What to do:
Word for word, please restate the lines from the beginning of the data through the line in which "Click the green SUBJECT" appears.

--------------------------------

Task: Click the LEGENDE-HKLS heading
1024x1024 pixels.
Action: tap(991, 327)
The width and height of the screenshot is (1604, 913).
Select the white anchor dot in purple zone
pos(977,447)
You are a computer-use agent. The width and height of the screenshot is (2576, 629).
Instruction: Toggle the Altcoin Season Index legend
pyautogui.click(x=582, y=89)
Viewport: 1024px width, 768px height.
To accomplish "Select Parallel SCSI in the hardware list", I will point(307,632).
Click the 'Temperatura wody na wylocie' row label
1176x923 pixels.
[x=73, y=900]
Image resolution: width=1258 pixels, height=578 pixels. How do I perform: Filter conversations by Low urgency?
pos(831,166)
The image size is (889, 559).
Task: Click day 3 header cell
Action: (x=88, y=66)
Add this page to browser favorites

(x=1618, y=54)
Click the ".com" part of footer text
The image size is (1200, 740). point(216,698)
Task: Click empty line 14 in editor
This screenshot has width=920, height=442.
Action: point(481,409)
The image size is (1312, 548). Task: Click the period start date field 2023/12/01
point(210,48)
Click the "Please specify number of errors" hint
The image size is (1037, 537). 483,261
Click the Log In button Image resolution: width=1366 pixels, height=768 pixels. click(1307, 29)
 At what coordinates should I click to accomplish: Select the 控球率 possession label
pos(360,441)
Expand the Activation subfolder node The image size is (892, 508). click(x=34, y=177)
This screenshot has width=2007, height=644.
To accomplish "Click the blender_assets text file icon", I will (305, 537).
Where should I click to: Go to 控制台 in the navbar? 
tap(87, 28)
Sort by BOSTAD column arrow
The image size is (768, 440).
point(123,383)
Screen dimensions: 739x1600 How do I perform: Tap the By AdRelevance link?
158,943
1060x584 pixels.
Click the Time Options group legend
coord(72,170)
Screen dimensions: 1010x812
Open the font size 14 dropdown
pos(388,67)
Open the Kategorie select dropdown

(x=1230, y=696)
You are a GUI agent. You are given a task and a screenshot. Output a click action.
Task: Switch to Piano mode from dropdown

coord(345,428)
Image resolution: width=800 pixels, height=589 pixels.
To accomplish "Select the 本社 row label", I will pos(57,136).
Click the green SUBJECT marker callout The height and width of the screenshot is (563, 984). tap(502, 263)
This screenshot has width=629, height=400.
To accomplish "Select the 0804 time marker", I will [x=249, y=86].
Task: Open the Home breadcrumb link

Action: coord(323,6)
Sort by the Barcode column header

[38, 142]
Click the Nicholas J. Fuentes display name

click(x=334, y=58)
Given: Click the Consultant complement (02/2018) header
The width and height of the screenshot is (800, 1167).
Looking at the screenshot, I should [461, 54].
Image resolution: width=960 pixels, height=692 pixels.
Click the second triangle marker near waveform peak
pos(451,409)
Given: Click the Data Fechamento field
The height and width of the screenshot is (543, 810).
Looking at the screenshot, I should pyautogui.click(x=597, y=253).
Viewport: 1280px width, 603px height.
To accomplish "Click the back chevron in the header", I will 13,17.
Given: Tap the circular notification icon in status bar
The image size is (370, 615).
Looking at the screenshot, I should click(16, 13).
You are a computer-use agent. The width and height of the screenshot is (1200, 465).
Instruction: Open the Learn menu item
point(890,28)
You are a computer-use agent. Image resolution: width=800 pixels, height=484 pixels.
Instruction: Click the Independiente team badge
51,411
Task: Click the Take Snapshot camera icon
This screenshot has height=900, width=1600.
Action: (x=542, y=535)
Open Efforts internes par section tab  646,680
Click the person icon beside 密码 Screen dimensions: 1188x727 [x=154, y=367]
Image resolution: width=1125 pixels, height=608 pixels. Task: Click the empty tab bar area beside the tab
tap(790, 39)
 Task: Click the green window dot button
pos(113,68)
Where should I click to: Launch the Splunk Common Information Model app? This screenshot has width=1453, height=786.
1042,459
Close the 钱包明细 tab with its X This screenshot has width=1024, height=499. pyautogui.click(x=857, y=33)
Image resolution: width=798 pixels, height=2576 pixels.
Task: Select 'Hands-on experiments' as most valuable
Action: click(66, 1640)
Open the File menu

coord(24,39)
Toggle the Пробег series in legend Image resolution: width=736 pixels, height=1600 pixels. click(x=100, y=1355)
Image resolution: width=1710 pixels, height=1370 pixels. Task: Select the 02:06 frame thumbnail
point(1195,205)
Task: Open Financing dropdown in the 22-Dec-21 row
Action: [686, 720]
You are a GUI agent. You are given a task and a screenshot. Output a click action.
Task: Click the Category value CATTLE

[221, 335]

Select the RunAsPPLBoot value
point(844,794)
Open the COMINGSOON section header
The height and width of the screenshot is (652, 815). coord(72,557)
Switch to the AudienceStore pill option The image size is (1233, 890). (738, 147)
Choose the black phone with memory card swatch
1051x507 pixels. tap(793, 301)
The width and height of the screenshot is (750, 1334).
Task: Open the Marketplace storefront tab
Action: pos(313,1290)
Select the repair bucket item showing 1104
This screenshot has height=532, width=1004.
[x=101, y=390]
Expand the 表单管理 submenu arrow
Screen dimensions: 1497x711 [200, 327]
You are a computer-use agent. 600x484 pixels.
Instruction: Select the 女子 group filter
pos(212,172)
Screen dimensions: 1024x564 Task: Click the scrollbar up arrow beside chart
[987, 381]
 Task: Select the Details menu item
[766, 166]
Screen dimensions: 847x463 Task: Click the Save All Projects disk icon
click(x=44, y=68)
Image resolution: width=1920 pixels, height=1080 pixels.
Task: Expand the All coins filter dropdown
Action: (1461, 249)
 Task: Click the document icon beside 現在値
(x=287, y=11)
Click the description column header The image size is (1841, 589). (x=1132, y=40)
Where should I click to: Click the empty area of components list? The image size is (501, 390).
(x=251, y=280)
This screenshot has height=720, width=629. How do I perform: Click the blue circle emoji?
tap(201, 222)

--------------------------------

Solution to this exercise:
Task: Click the LEGENDE-HKLS heading
1024x1024 pixels.
Action: tap(991, 327)
The width and height of the screenshot is (1604, 913).
Select the white anchor dot in purple zone
pos(977,447)
You are a computer-use agent. The width and height of the screenshot is (2576, 629).
Instruction: Toggle the Altcoin Season Index legend
pyautogui.click(x=582, y=89)
Viewport: 1024px width, 768px height.
To accomplish "Select Parallel SCSI in the hardware list", I will point(307,632).
Click the 'Temperatura wody na wylocie' row label
1176x923 pixels.
[x=73, y=900]
Image resolution: width=1258 pixels, height=578 pixels. How do I perform: Filter conversations by Low urgency?
pos(831,166)
The image size is (889, 559).
Task: Click day 3 header cell
Action: (x=88, y=66)
Add this page to browser favorites

(x=1618, y=54)
Click the ".com" part of footer text
The image size is (1200, 740). point(216,698)
Task: Click empty line 14 in editor
This screenshot has width=920, height=442.
Action: point(481,409)
The image size is (1312, 548). Task: Click the period start date field 2023/12/01
point(210,48)
Click the "Please specify number of errors" hint
The image size is (1037, 537). 483,261
Click the Log In button Image resolution: width=1366 pixels, height=768 pixels. click(1307, 29)
 At what coordinates should I click to accomplish: Select the 控球率 possession label
pos(360,441)
Expand the Activation subfolder node The image size is (892, 508). click(x=34, y=177)
This screenshot has width=2007, height=644.
To accomplish "Click the blender_assets text file icon", I will (305, 537).
Where should I click to: Go to 控制台 in the navbar? 
tap(87, 28)
Sort by BOSTAD column arrow
The image size is (768, 440).
point(123,383)
Screen dimensions: 739x1600 How do I perform: Tap the By AdRelevance link?
158,943
1060x584 pixels.
Click the Time Options group legend
coord(72,170)
Screen dimensions: 1010x812
Open the font size 14 dropdown
pos(388,67)
Open the Kategorie select dropdown

(x=1230, y=696)
You are a GUI agent. You are given a task and a screenshot. Output a click action.
Task: Switch to Piano mode from dropdown

coord(345,428)
Image resolution: width=800 pixels, height=589 pixels.
To accomplish "Select the 本社 row label", I will pos(57,136).
Click the green SUBJECT marker callout The height and width of the screenshot is (563, 984). tap(502, 263)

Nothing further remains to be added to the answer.